En 2008, des arnaqueurs se sont servis d'anciennes photos d'elle posant comme mannequin pour "appâter" des amoureux argentés.

"Un monsieur a failli porter plainte contre moi auprès d'Interpol... Je me suis aperçue qu'on parlait de moi sur un forum: +Aurélie Eliam, actrice et arnaqueuse+ On disait que j'avais volé plusieurs milliers d'euros", explique-t-elle.

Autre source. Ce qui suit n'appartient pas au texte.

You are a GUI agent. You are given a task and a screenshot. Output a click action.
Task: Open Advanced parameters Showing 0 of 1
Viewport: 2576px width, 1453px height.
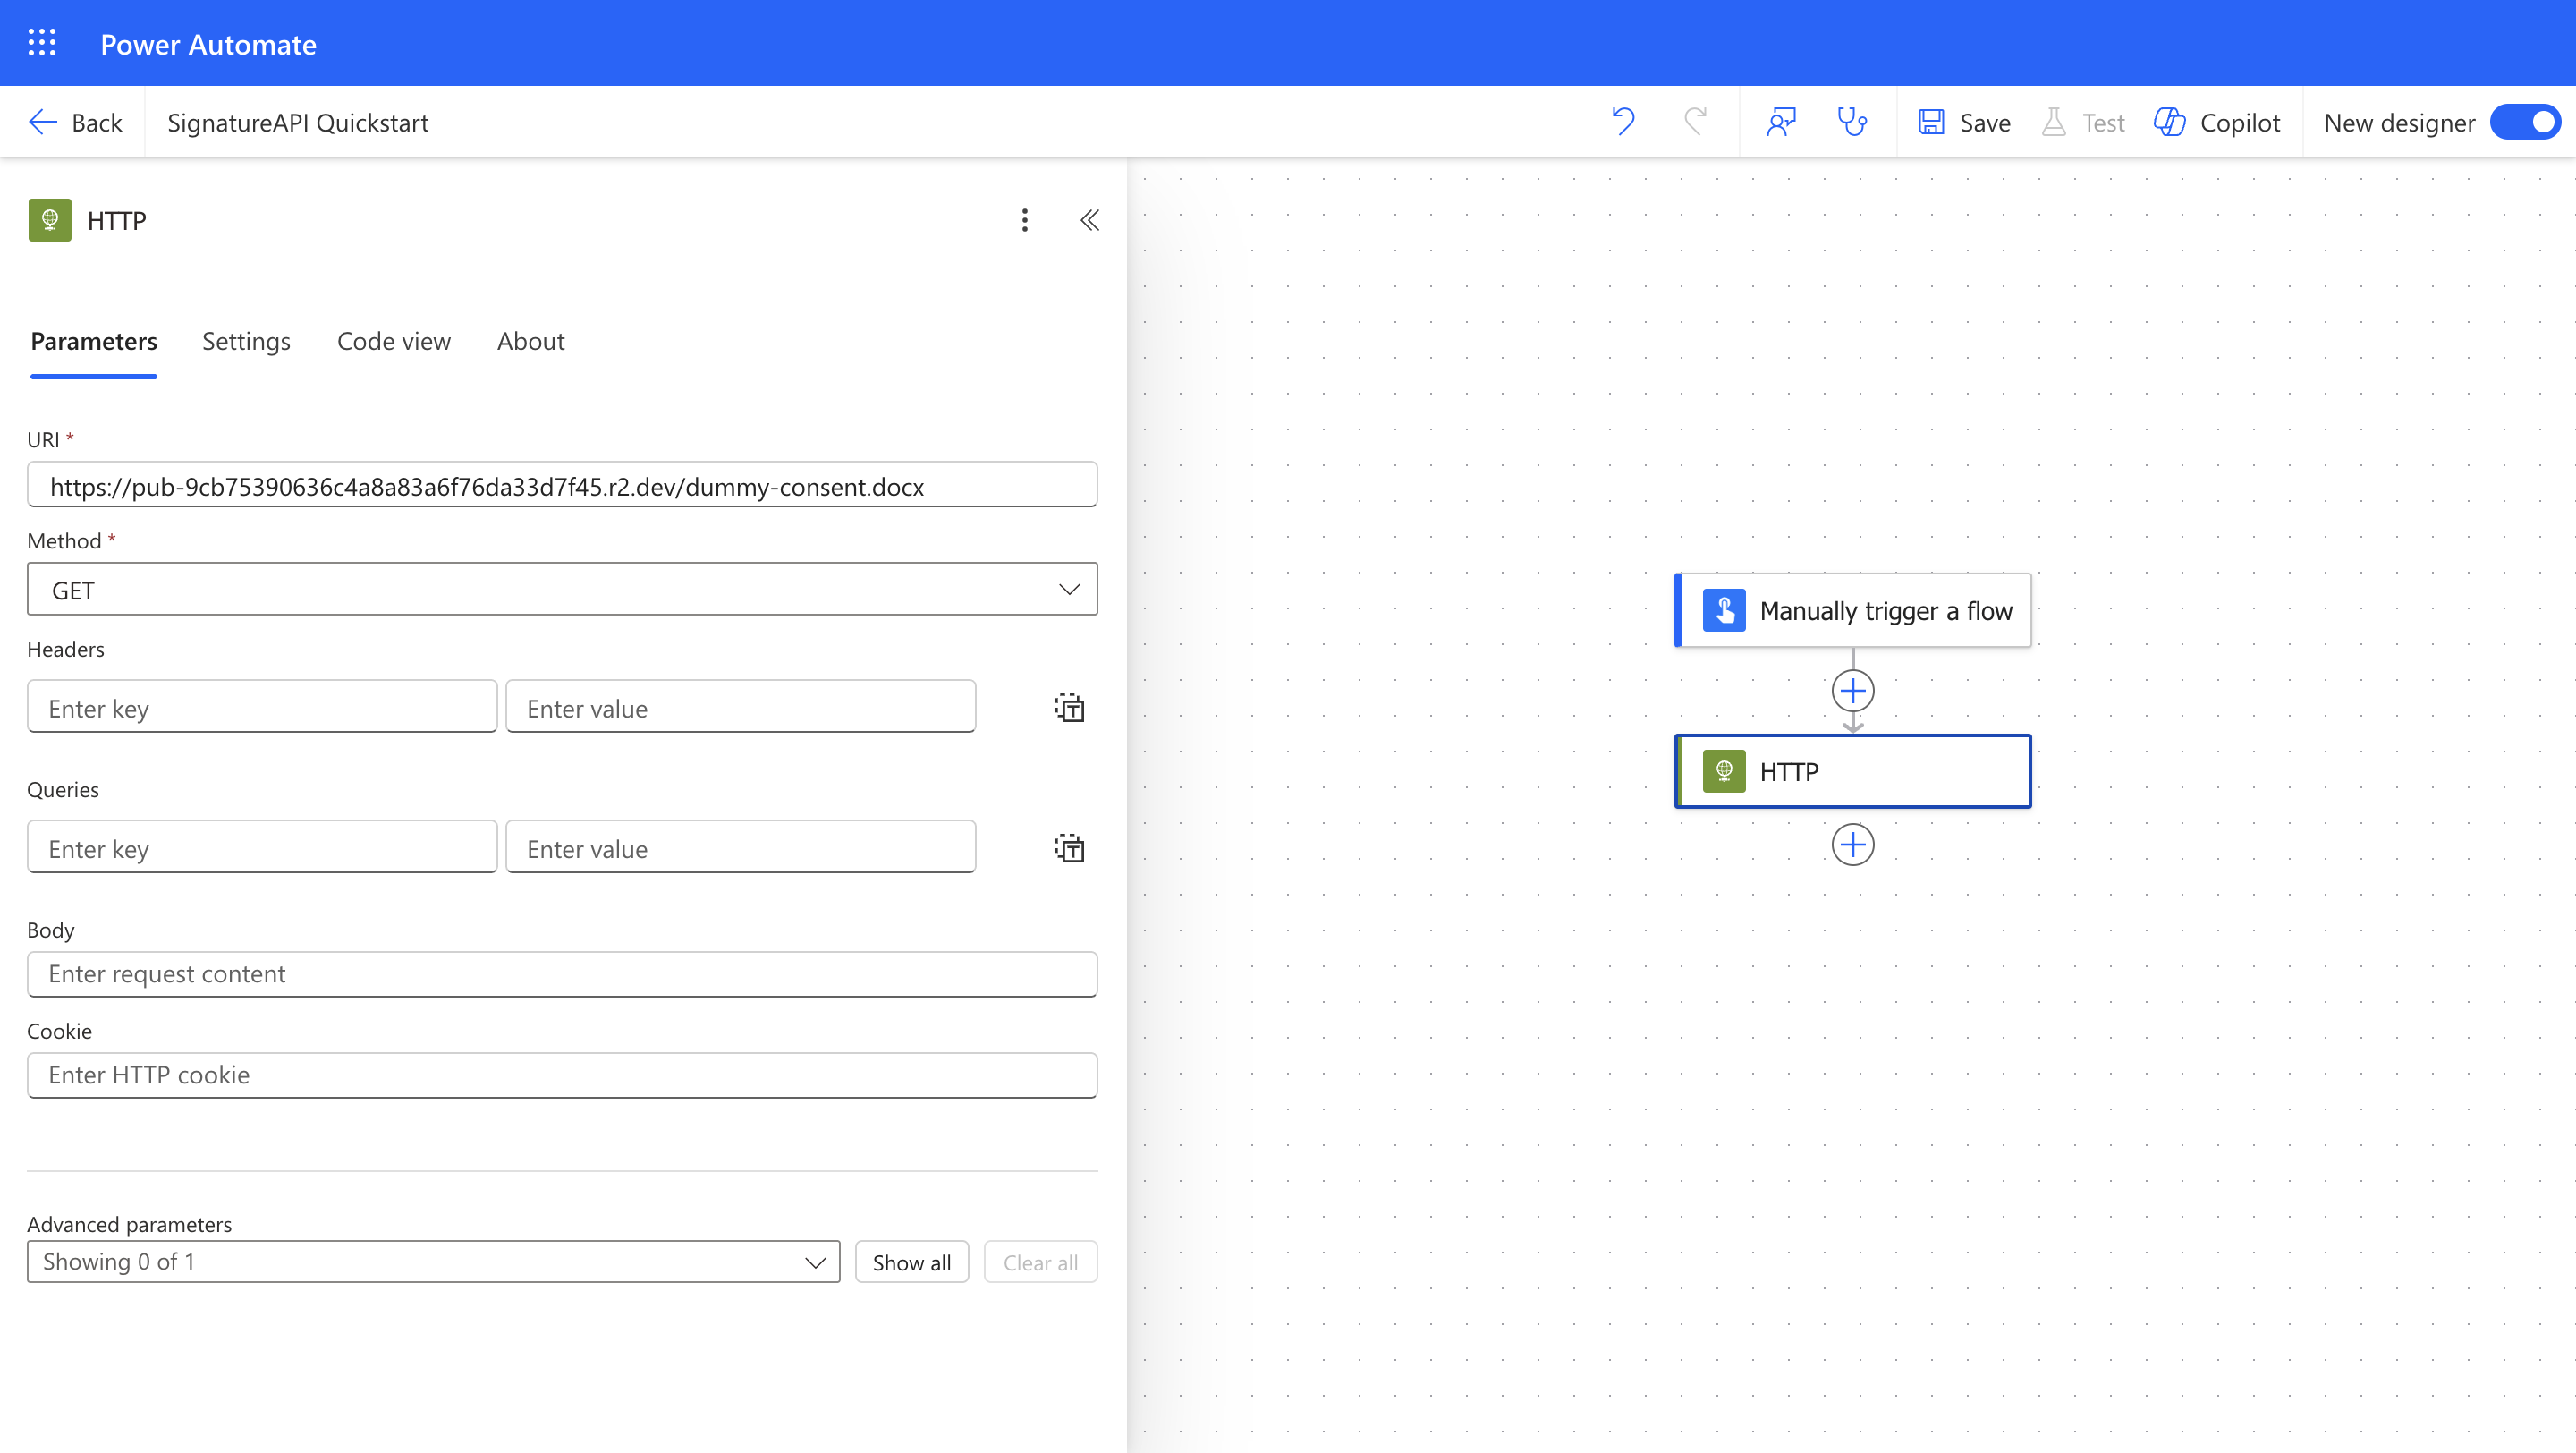point(433,1262)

On voit souvent les arnaques comme "une histoire marrante", souligne Alain Guikou qui rappelle toutefois les conséquences tragiques pour les victimes, de la honte à la ruine et même parfois au suicide.

"Un jour, je me suis retrouvé au maquis (restaurant populaire) avec un brouteur qui s'esclaffait à propos d'un pigeon qu'il avait au téléphone: +Ecoute ça, le Mugu (victime) est en train de pleurer !", raconte le réalisateur.

En braquant les projecteurs sur ces arnaques, la série a eu un effet collatéral: certains brouteurs craignent désormais de se faire démasquer.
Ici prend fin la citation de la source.